→ Aim of the task: Look through the records below for the line holding "Where should I". Write it out exactly, with each following line through the line holding "Given: Restore the".

════════

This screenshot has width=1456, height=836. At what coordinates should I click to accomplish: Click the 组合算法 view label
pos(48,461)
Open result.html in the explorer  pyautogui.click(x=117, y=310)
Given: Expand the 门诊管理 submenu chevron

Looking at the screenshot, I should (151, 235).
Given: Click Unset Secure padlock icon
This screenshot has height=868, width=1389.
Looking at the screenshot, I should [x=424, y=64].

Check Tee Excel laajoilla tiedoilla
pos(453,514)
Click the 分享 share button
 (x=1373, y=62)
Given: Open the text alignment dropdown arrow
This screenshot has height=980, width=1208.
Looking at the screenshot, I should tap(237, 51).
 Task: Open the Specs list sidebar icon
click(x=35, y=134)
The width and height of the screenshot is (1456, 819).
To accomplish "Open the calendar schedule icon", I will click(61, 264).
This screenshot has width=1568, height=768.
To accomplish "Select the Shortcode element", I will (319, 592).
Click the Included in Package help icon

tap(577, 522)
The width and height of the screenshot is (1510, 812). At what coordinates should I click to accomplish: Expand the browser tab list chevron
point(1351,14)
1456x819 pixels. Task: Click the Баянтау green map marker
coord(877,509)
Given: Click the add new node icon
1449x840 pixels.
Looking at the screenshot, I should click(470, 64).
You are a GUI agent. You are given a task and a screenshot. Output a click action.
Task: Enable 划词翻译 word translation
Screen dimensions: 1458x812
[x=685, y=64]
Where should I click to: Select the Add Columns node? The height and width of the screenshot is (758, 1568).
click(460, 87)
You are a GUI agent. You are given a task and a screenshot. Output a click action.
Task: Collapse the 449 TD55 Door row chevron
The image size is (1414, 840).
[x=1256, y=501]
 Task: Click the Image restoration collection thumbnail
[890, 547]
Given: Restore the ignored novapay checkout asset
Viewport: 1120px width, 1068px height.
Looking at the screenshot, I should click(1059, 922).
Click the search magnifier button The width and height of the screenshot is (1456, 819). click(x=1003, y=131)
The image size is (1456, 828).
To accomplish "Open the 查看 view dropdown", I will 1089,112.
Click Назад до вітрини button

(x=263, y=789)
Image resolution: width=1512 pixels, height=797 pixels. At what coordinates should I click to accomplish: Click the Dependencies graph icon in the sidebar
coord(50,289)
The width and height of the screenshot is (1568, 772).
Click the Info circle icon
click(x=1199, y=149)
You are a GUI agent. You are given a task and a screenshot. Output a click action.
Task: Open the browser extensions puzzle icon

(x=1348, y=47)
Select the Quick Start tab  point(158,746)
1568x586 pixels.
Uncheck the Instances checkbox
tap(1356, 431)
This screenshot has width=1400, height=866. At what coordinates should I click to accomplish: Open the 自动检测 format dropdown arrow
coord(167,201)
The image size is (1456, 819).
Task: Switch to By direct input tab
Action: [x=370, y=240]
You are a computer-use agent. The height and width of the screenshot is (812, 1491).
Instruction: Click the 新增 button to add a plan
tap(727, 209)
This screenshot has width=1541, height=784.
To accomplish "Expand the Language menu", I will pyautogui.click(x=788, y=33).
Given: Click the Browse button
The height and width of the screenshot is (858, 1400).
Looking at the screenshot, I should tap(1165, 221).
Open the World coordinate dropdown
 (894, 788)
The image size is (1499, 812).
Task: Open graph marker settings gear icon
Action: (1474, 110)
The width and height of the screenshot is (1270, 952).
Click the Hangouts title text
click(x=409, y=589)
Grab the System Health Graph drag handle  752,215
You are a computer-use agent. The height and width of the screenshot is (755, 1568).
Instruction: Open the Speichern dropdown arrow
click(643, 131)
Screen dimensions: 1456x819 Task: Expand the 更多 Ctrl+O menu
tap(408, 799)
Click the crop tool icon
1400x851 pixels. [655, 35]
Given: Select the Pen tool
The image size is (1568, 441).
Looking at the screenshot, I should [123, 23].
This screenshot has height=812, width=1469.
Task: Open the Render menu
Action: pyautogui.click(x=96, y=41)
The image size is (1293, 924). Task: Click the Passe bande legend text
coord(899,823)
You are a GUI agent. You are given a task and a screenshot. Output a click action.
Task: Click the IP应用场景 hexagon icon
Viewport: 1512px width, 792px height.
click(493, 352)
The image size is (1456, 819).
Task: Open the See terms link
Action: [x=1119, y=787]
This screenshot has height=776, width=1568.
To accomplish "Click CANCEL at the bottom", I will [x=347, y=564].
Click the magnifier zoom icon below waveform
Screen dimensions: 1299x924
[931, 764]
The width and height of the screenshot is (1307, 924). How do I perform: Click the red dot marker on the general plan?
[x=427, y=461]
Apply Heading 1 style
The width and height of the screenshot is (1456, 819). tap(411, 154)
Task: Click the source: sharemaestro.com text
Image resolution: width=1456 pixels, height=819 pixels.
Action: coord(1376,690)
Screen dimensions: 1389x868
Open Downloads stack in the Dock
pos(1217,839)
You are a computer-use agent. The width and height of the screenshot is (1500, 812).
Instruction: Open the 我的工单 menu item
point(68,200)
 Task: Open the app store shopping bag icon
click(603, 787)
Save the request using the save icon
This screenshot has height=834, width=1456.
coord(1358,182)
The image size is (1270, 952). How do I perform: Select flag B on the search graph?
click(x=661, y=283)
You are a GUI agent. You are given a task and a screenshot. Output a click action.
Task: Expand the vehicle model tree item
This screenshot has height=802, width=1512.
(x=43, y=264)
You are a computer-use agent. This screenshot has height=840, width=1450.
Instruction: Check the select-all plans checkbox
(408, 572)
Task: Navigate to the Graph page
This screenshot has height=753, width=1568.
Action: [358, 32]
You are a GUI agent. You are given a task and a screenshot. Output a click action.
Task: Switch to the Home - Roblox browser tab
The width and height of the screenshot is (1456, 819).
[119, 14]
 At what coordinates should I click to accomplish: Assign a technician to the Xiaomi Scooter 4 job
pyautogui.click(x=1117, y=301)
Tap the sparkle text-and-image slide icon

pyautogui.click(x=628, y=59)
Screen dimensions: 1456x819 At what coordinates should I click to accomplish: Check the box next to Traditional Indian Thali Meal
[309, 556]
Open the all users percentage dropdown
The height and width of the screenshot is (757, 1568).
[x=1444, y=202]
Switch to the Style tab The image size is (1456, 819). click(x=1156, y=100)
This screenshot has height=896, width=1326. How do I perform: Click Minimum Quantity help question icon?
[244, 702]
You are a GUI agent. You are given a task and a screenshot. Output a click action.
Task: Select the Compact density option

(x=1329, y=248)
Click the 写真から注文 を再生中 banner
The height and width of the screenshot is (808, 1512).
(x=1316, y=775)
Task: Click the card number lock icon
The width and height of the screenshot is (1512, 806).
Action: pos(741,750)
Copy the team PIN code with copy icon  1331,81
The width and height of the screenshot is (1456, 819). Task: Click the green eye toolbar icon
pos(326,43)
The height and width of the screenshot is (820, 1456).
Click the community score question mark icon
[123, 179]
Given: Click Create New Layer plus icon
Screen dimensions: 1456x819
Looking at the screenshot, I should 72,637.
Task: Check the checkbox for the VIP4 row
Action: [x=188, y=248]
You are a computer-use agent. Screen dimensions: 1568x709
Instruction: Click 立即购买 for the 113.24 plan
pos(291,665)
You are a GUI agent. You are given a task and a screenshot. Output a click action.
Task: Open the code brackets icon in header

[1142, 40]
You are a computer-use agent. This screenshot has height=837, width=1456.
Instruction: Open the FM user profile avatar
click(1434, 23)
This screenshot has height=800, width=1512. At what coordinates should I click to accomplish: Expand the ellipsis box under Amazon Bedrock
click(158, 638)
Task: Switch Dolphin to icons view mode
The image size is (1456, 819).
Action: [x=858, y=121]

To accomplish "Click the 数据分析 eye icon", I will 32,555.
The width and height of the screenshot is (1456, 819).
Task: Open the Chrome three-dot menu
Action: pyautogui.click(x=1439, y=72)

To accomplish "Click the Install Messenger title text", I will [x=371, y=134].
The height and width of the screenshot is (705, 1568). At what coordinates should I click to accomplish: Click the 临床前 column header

════════

→ Output below:
Where should I click to: Select the Add Columns node? The height and width of the screenshot is (758, 1568).
click(460, 87)
You are a GUI agent. You are given a task and a screenshot. Output a click action.
Task: Collapse the 449 TD55 Door row chevron
The image size is (1414, 840).
[x=1256, y=501]
 Task: Click the Image restoration collection thumbnail
[890, 547]
Given: Restore the ignored novapay checkout asset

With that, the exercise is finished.